Quand on put se calmer et s'entendre:
– Voyons, ma chérie Nanette, me dit-il, n'auras-tu pas de dégoût et de dédain pour un pauvre soldat mutilé? Je suis guéri. Je n'ai voulu revenir que bien sûr du fait, car, pendant trois mois, après la paix, j'ai été en traitement pour la blessure reçue à la première affaire, négligée par moi et envenimée par le froid de la campagne de Hollande, que j'ai voulu faire quand même avec mon bras en écharpe. J'ai affreusement souffert, c'est vrai! J'espérais conserver mon bras pour travailler: impossible! Alors j'ai consenti à en être débarrassé, et, l'opération ayant bien réussi, j'avais écrit de la main gauche à Dumont pour qu'il te prévînt tout doucement de ma guérison et de mon prochain retour.
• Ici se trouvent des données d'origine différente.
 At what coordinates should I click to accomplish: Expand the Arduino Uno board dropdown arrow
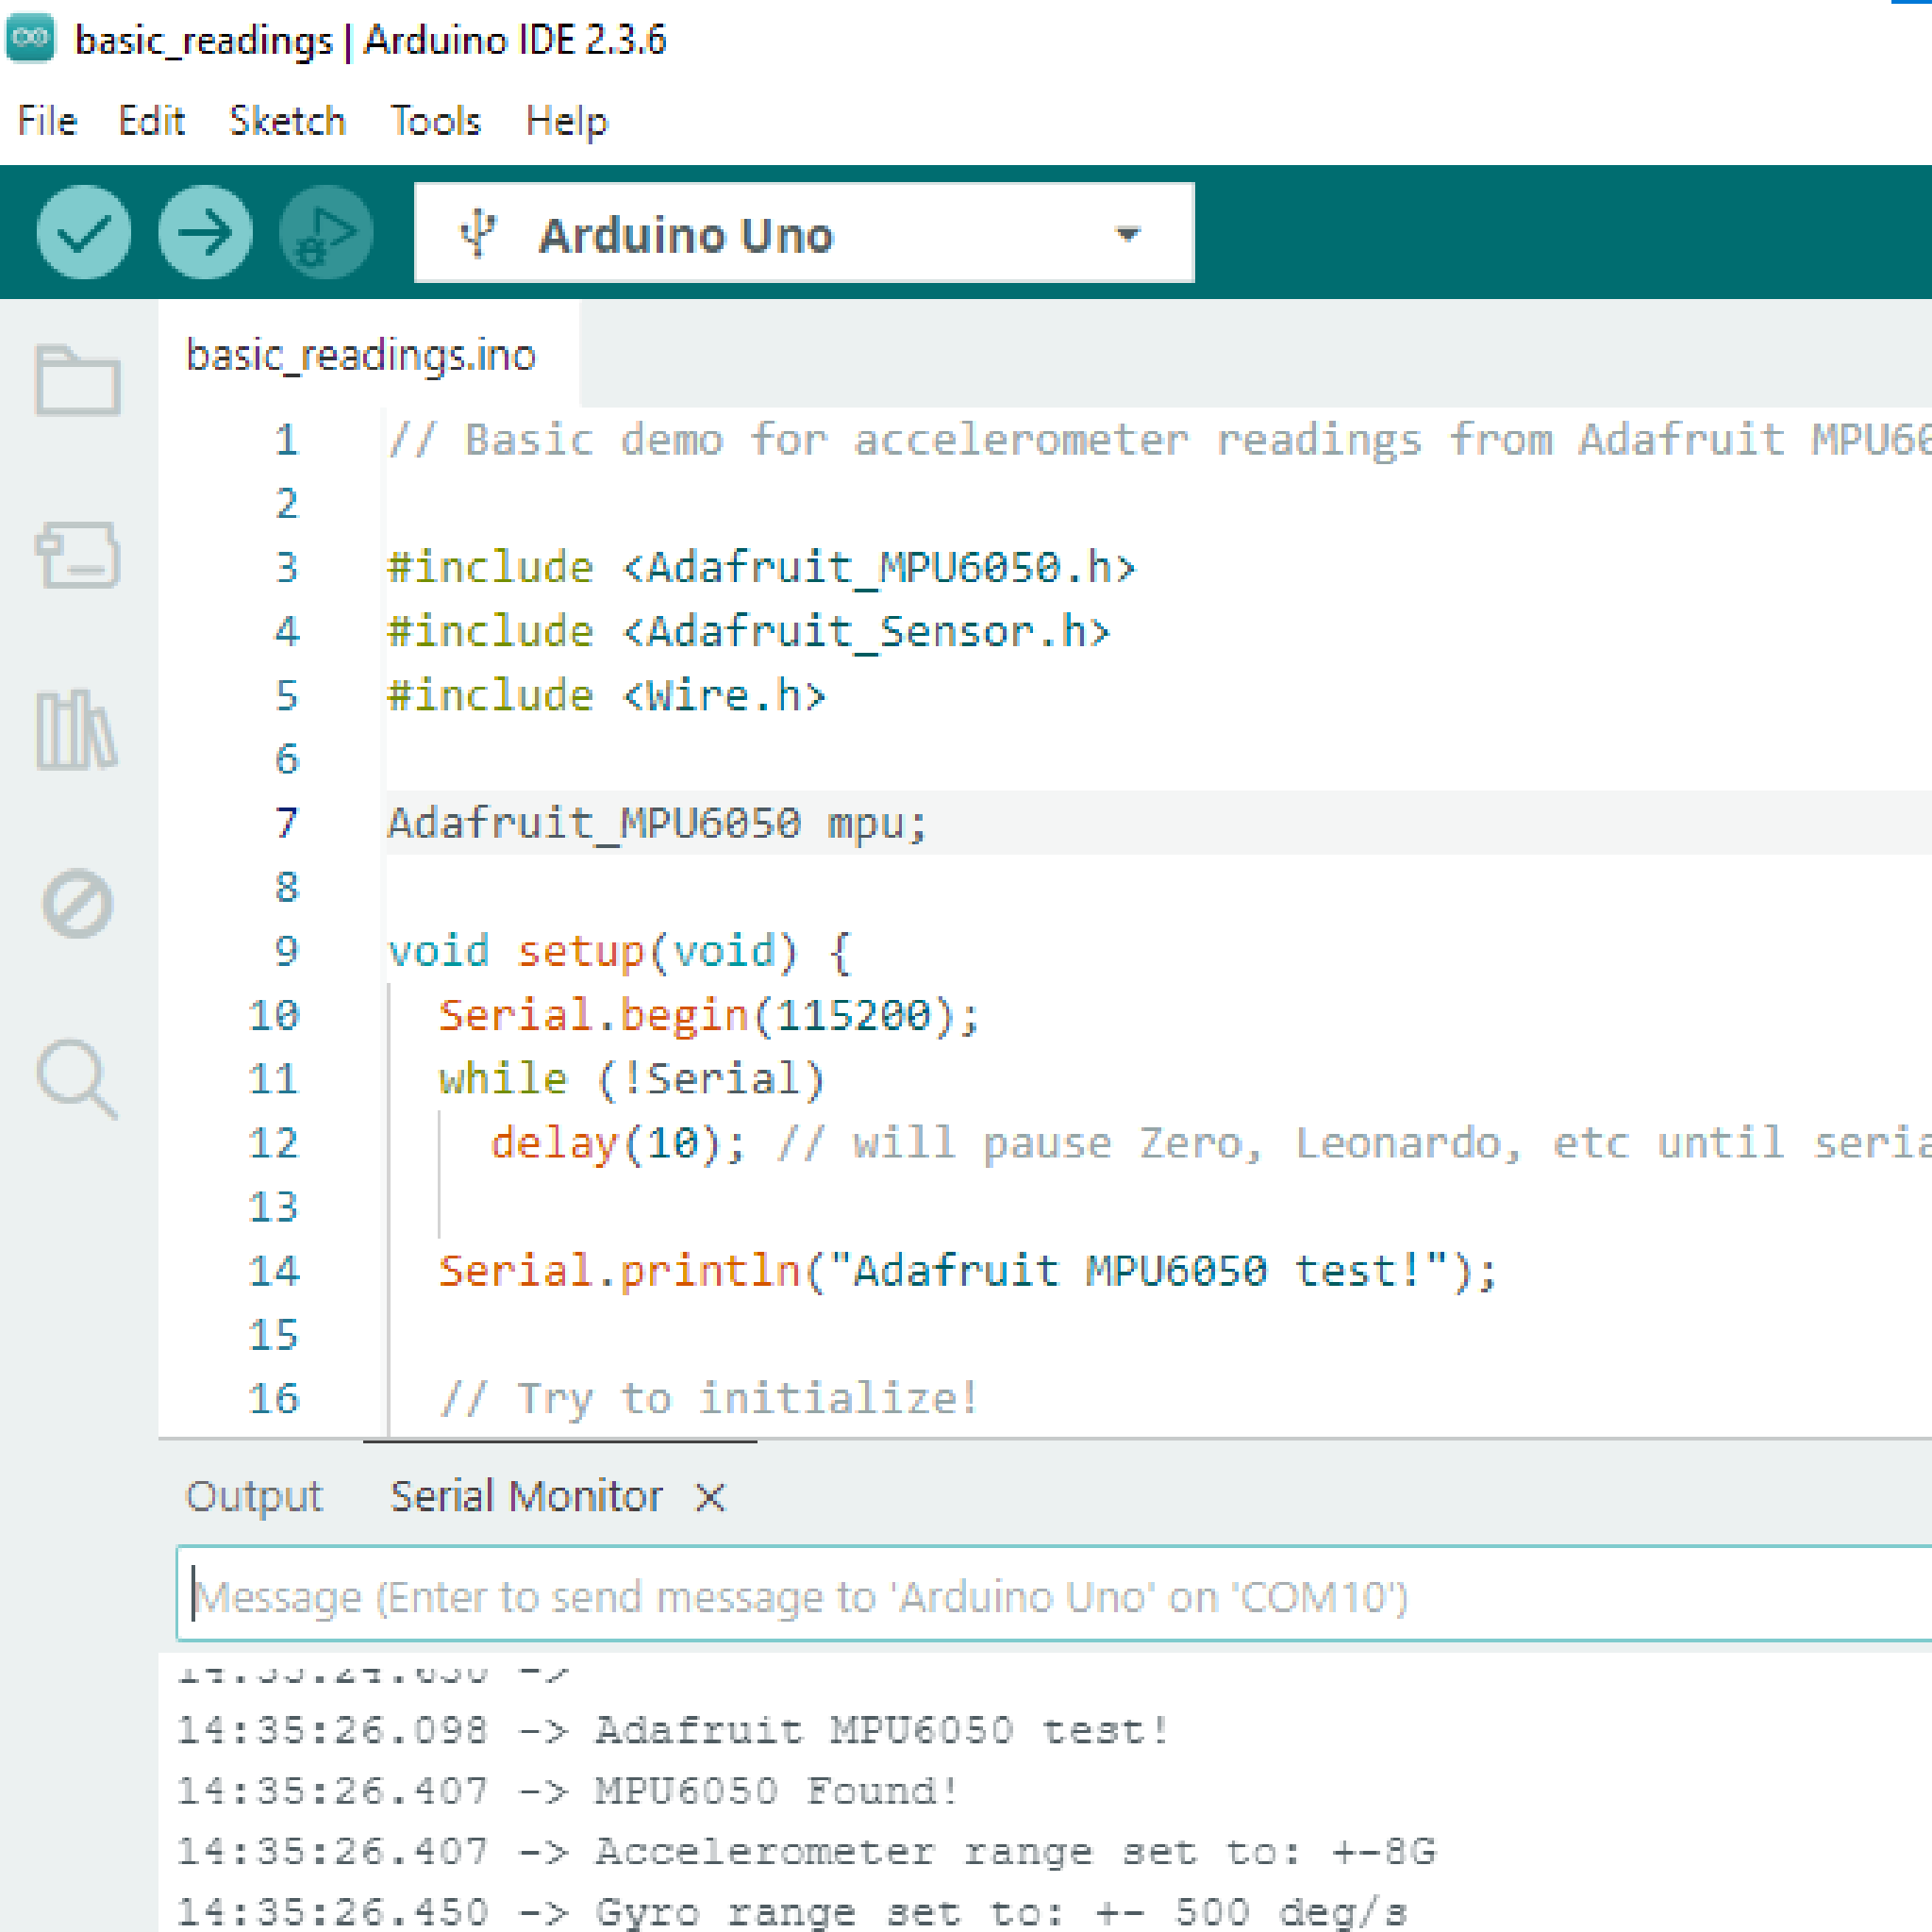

Il paraît que vous n'avez pas reçu ma lettre et que je te cause une cruelle surprise. C'est encore une épreuve à mettre sur le carnet de mes titres, car la perte de mon bras m'a été moins sensible que tes larmes.
– C'est fini! lui dis-je. Pardonnez-moi d'avoir gâté par ma faiblesse, ce moment qui eût dû être le plus beau de notre vie. Dès l'instant que vous ne souffrez plus, je n'ai plus de chagrin, et, si vous aviez pu perdre ce bras sans souffrir, je me trouverais contente d'avoir à vous servir un peu plus que par le passé.
– J'étais sûr de cela, Nanon! Je me suis dit cela pendant l'opération; elle sera contente de me servir! Mais ne crois pas que je te laisserai travailler pour deux. Je trouverai quelque métier sédentaire, je ferai des écritures, je deviendrai habile de ma main gauche, j'aurai peut-être une petite pension, plus tard, quand on pourra!
– Vous n'avez pas besoin de cela, lui dit Dumont en clignant de l'œil; vous tiendrez les comptes de votre exploitation, vous surveillerez vos travaux, vous compterez vos gerbes… et vos revenus!
– Et si je ne puis manier la bêche ou la fourche, tu m'aideras à mettre les sacs et autres fardeaux sur mes épaules, car je suis endurci à la fatigue, et dix fois plus fort que je ne l'étais. Ah çà! vos affaires vont très bien ici, à présent? Le moutier fait plaisir à voir. Il faut que M. Costejoux y ait fait de la dépense. Est-ce qu'il compte y demeurer?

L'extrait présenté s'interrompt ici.